### [TASK DETAILS]
Start at the line in the entries below that contains "Screenshot is 430x2357.", stop at the line that contains "Our Partners (1281, 1343)", and output exactly the lines in that span, both ends included.

### [DATA SUPPLIED]
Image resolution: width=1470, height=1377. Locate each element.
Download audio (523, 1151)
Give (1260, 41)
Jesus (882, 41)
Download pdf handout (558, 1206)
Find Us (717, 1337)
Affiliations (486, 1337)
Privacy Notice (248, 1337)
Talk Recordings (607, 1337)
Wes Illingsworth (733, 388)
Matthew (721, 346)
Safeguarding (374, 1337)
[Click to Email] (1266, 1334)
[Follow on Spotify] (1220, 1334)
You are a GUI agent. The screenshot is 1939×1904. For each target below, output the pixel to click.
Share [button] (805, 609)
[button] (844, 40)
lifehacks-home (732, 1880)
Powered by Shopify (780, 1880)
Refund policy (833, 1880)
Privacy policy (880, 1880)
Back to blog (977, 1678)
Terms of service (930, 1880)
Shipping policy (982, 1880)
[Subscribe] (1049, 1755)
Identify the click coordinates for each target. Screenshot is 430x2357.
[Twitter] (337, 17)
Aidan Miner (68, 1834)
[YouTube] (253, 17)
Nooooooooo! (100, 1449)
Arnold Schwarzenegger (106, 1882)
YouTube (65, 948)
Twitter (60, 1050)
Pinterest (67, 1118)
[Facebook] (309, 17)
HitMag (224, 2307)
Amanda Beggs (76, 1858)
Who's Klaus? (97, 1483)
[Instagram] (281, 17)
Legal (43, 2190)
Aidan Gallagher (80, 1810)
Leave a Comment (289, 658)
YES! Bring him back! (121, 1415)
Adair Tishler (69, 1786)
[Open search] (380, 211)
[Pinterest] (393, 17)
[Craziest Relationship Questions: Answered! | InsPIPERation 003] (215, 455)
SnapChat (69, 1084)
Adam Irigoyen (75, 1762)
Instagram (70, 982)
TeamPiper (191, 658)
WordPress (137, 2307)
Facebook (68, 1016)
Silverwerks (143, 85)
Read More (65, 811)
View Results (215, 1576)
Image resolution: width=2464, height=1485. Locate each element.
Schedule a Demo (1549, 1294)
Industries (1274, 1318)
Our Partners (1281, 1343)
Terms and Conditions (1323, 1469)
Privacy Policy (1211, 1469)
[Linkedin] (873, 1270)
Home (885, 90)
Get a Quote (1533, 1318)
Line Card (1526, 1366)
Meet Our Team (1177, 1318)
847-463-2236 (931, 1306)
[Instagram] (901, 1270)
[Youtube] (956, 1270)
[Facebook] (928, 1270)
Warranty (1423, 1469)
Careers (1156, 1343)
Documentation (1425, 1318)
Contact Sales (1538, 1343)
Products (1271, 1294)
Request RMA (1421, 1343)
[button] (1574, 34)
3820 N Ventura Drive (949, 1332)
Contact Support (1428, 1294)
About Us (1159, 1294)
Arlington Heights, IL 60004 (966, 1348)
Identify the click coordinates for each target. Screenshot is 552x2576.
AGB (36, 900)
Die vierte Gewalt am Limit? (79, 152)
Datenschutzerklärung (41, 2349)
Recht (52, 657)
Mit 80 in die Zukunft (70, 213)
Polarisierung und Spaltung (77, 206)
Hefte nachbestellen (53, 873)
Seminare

### [SOLUTION BELOW]
Identify the click coordinates for each target. Screenshot is 430x2357.
[Twitter] (337, 17)
Aidan Miner (68, 1834)
[YouTube] (253, 17)
Nooooooooo! (100, 1449)
Arnold Schwarzenegger (106, 1882)
YouTube (65, 948)
Twitter (60, 1050)
Pinterest (67, 1118)
[Facebook] (309, 17)
HitMag (224, 2307)
Amanda Beggs (76, 1858)
Who's Klaus? (97, 1483)
[Instagram] (281, 17)
Legal (43, 2190)
Aidan Gallagher (80, 1810)
Leave a Comment (289, 658)
YES! Bring him back! (121, 1415)
Adair Tishler (69, 1786)
[Open search] (380, 211)
[Pinterest] (393, 17)
[Craziest Relationship Questions: Answered! | InsPIPERation 003] (215, 455)
SnapChat (69, 1084)
Adam Irigoyen (75, 1762)
Instagram (70, 982)
TeamPiper (191, 658)
WordPress (137, 2307)
Facebook (68, 1016)
Silverwerks (143, 85)
Read More (65, 811)
View Results (215, 1576)
Image resolution: width=2464, height=1485. Locate each element.
Schedule a Demo (1549, 1294)
Industries (1274, 1318)
Our Partners (1281, 1343)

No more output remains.